Another strategy adopted by the Daniilovichi was to subordinate princes from other branches of the dynasty and simultaneously to expand their own territorial domain. The Moscow princes ruled two sets of territories: lands that belonged to their patrimony (otchina) of Moscow and lands that were attached to the grand principality of Vladimir. Even before they became grand princes of Vladimir the princes of Moscow had extended their realm to include Serpukhov, Kolomna, and Mozhaisk; through the fourteenth century they continued to acquire new territories and add them to their patrimonial domain. Ivan Kalita is credited with aggressively expanding his family’s domain and acquiring the principalities of Beloozero and Uglich (formerly Rostov apanages) and Galich. His grandson, Dmitrii Donskoi, consolidated control over Galich, absorbed the principality of Starodub, and also brought the independent principality of Rostov under his influence.

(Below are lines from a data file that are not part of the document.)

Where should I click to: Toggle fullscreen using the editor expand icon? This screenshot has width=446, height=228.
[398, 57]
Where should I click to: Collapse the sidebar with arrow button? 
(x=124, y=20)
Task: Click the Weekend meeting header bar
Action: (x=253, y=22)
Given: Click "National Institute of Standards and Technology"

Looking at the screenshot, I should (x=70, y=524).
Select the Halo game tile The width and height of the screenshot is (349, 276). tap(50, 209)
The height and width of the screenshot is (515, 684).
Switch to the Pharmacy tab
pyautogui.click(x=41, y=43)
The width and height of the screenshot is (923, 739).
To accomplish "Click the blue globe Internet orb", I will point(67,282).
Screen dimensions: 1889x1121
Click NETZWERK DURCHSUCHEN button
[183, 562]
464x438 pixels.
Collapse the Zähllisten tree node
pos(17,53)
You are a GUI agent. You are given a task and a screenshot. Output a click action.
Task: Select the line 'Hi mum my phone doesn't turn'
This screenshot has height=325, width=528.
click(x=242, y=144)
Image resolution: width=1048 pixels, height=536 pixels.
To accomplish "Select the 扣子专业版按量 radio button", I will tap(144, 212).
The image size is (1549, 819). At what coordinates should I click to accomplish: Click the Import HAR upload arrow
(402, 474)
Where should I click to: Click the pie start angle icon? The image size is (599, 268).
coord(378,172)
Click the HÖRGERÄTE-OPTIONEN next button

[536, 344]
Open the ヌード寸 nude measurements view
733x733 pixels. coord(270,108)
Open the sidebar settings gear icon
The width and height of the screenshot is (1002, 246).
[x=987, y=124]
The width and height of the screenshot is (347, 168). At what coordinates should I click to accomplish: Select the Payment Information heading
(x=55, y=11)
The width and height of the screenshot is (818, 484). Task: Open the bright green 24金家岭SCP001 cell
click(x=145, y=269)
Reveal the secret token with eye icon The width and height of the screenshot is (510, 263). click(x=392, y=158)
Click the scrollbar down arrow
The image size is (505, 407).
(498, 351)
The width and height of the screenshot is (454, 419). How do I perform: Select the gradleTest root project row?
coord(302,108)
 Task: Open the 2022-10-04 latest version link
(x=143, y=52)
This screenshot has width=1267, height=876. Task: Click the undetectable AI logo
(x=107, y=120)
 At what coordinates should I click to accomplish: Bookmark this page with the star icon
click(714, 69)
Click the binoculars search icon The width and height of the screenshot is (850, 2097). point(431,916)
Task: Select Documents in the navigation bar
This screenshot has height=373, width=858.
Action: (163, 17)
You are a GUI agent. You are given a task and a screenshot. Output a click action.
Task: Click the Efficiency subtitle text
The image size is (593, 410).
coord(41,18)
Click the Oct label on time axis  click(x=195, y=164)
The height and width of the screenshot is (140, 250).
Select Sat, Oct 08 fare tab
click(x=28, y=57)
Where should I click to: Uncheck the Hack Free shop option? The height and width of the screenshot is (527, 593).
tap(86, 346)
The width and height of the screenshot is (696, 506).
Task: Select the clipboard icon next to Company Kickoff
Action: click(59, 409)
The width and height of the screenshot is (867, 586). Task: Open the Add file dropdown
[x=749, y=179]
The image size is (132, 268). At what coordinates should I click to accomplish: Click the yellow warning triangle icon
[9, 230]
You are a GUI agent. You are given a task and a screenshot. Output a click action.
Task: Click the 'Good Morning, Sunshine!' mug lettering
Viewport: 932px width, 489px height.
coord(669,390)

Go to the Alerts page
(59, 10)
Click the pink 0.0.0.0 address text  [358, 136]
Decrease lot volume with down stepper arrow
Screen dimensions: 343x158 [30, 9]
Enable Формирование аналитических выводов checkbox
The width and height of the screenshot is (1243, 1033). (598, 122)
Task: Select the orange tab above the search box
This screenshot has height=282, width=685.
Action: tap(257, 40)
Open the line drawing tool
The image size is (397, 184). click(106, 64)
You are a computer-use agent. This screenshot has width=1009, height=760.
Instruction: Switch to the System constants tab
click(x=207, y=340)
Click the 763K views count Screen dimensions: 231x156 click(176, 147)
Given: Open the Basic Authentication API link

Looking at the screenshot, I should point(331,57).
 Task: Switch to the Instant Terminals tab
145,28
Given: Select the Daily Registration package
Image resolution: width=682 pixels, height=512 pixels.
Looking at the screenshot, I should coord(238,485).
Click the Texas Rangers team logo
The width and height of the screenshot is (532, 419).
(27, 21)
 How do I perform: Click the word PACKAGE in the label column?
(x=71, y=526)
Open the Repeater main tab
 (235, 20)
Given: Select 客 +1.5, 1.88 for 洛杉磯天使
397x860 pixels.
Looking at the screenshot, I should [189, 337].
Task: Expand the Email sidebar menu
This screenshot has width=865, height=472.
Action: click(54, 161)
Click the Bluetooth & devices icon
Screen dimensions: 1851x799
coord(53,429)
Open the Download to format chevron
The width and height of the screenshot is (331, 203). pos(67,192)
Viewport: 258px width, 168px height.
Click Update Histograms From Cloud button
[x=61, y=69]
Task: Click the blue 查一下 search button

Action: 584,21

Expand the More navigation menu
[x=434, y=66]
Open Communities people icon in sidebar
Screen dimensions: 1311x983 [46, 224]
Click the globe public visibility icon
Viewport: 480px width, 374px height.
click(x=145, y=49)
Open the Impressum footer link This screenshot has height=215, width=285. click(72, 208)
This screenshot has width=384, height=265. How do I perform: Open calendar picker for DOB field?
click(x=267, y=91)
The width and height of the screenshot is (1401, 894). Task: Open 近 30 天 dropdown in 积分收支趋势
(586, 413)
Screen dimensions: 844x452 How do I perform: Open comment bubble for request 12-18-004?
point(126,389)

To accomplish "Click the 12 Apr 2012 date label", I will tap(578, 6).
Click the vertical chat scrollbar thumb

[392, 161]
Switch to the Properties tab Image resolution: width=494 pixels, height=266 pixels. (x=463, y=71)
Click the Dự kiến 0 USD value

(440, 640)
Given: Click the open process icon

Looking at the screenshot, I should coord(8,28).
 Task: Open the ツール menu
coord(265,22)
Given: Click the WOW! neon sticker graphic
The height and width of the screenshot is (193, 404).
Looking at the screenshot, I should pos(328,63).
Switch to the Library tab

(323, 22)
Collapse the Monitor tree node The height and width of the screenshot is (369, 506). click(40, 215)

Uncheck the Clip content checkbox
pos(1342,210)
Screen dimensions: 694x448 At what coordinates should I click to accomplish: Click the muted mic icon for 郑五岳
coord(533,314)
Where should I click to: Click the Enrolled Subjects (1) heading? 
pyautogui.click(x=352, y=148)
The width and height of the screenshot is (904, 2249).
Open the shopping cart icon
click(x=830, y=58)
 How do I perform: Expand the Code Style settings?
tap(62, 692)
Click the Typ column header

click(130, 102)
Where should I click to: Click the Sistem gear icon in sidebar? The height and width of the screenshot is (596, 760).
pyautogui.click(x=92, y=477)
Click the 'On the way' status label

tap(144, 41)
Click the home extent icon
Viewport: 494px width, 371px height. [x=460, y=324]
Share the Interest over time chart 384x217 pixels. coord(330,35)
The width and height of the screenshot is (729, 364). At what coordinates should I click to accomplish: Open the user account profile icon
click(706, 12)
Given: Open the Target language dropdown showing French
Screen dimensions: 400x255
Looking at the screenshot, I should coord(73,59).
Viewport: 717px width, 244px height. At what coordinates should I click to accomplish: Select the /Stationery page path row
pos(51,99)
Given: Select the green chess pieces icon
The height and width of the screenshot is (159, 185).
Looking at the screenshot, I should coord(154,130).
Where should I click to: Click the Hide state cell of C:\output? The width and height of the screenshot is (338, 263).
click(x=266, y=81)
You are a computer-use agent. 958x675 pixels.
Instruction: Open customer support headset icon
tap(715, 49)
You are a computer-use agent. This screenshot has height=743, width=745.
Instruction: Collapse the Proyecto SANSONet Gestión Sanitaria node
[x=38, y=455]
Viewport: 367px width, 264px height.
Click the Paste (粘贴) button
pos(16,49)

Territorial expansion provided a variety of assets and advantages. One was control over rivers, which had strategic as well as commercial value. By acquiring Serpukhov, Kolomna, and Mozhaisk, Muscovy encompassed the entire length of the Moscow river as well as the segment of the Oka between Kolomna and Serpukhov that formed the southern boundary of the principality. Dmitrii Donskoi later sponsored the construction of walled monasteries at these towns and, thereby, fortified the border. The Moscow princes also controlled a significant section of the Volga river from Kostroma (part of the grand principality of Vladimir) to Nizhnii Novgorod. The principality of Uglich, located between two of the remaining independent principalities, Iaroslavl and Tver, contained another segment of the Volga. Remote from the main body of Moscow’s holdings were Beloozero and the independent but subordinate principality of Ustiug, which commanded the main trade routes that spanned the lands of the north.